The ideal audience for this book is computer science students and professionals who want to acquire detailed knowledge of complex machine learning algorithms and applications. The approach is always pragmatic; however, the theoretical part requires some advanced mathematical skills that all graduates (in computer science, engineering, mathematics, or science) should have acquired. The book can be also utilized by more business-oriented professionals (such as CPOs and product managers) to understand how machine learning can be employed to improve existing products and businesses.

What this book covers

Chapter 1, Machine Learning Model Fundamentals, explains the most important theoretical concepts regarding machine learning models, including bias, variance, overfitting, underfitting, data normalization, and cost functions. It can be skipped by those readers with a strong knowledge of these concepts.

Chapter 2, Introduction to Semi-Supervised Learning, introduces the reader to the main elements of semi-supervised learning, focusing on inductive and transductive learning algorithms.

Chapter 3, Graph-Based Semi-Supervised Learning, continues the exploration of semi-supervised learning algorithms belonging to the families of graph-based and manifold learning models. Label propagation and non-linear dimensionality reduction are analyzed in different contexts, providing some effective solutions that can be immediately exploited using Scikit-Learn functionalities.

Chapter 4, Bayesian Networks and Hidden Markov Models, introduces the concepts of probabilistic modeling using direct acyclic graphs, Markov chains, and sequential processes.

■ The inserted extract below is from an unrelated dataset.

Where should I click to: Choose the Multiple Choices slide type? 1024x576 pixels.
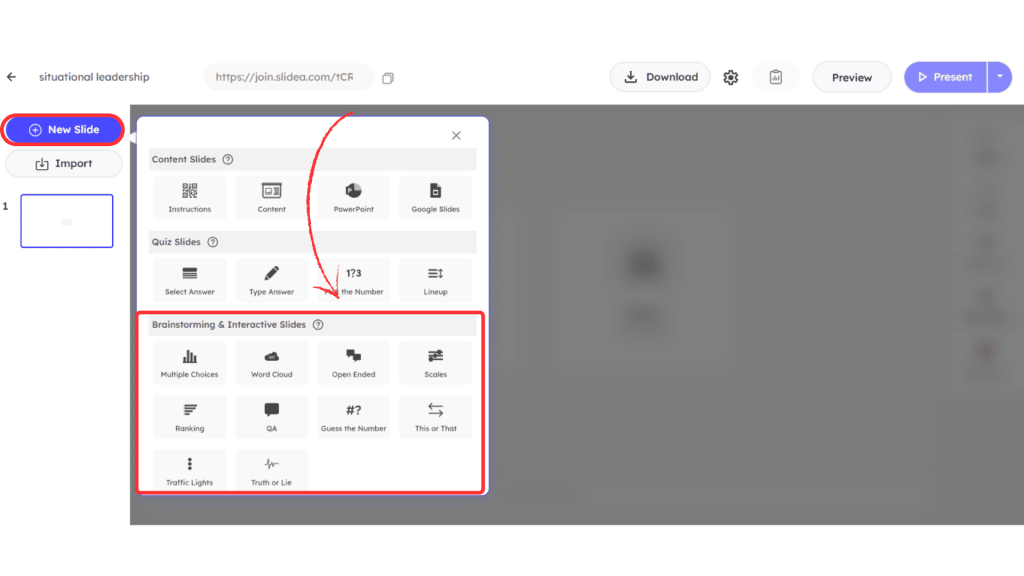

Chapter 5, EM Algorithm and Applications, explains the generic structure of the Expectation-Maximization (EM) algorithm. We discuss some common applications, such as Gaussian mixture, Principal Component Analysis, Factor Analysis, and Independent Component Analysis. This chapter requires deep mathematical knowledge; however, the reader can skip the proofs and concentrate on the final results.

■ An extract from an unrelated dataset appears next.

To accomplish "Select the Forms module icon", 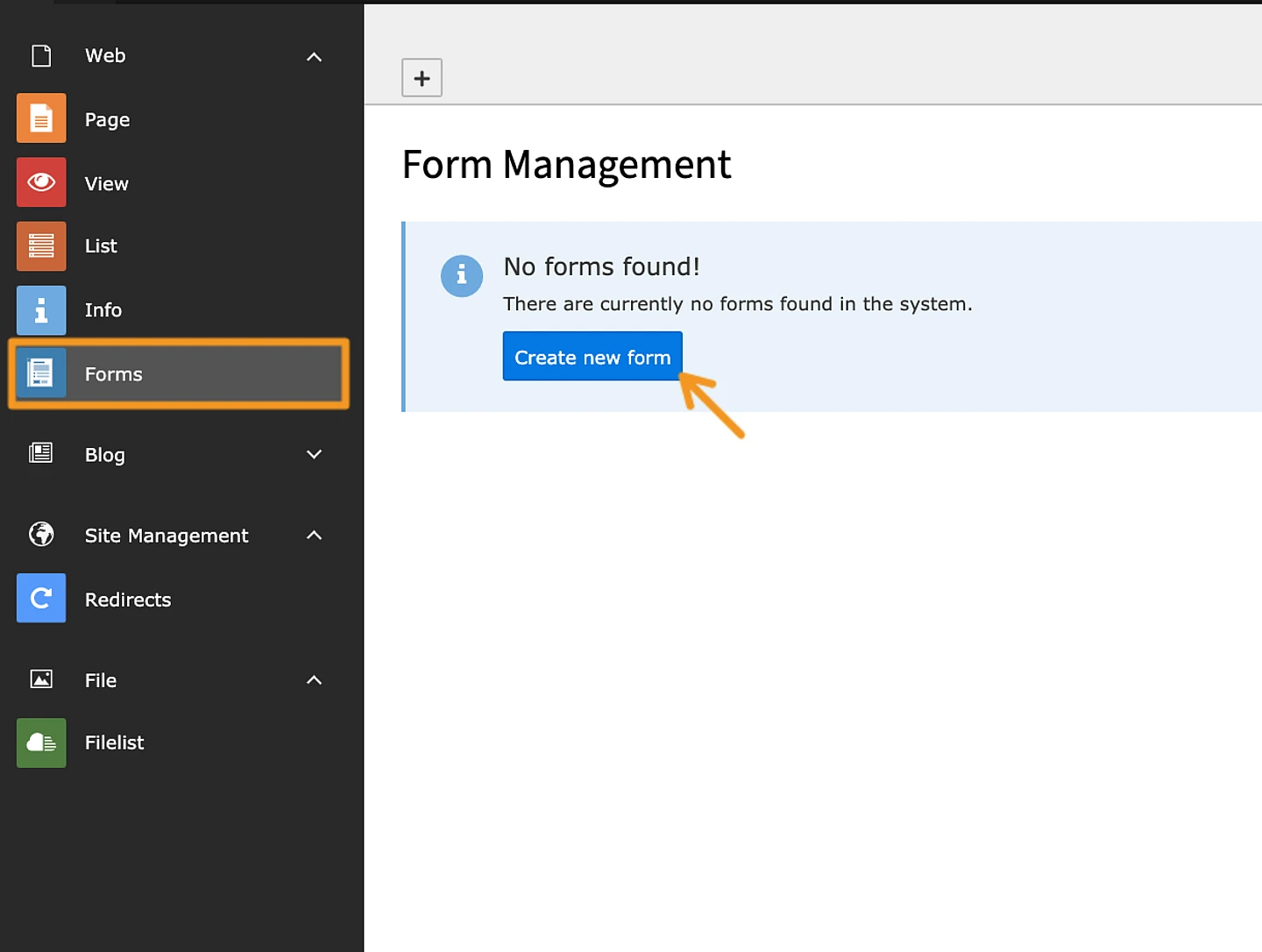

Chapter 6, Hebbian Learning and Self-Organizing Maps, introduces Hebb's rule, which is one of the oldest neuro-scientific concepts and whose applications are incredibly powerful. The chapter explains how a single neuron works and presents two complex models (Sanger network and Rubner-Tavan network) that can perform a Principal Component Analysis without the input covariance matrix.

Chapter 7, Clustering Algorithms, introduces some common and important unsupervised algorithms, such as k-Nearest Neighbors (based on KD Trees and Ball Trees), K-means (with K-means++ initialization), fuzzy C-means, and spectral clustering. Some important metrics (such as Silhouette score/plots) are also analyzed.

Chapter 8, Ensemble Learning, explains the main concepts of ensemble learning (bagging, boosting, and stacking), focusing on Random Forests, AdaBoost (with its variants), Gradient Boosting, and Voting Classifiers.

Chapter 9, Neural Networks for Machine Learning, introduces the concepts of neural computation, starting with the behavior of a perceptron and continuing the analysis of multi-layer perceptron, activation functions, back-propagation, stochastic gradient descent (and the most important optimization algorithm), regularization, dropout, and batch normalization.

Chapter 10, Advanced Neural Models, continues the explanation of the most important deep learning methods focusing on convolutional networks, recurrent networks, LSTM, and GRU.

Chapter 11, Autoencoders, explains the main concepts of an autoencoder, discussing its application in dimensionality reduction, denoising, and data generation (variational autoencoders).

Chapter 12, Generative Adversarial Networks, explains the concept of adversarial training. We focus on Deep Convolutional GANs and Wasserstein GANs. Both techniques are extremely powerful generative models that can learn the structure of an input data distribution and generate brand new samples without any additional information.

Chapter 13, Deep Belief Networks, introduces the concepts of Markov random fields, Restricted Boltzmann Machines, and Deep Belief Networks. These models can be employed both in supervised and unsupervised scenarios with excellent performance.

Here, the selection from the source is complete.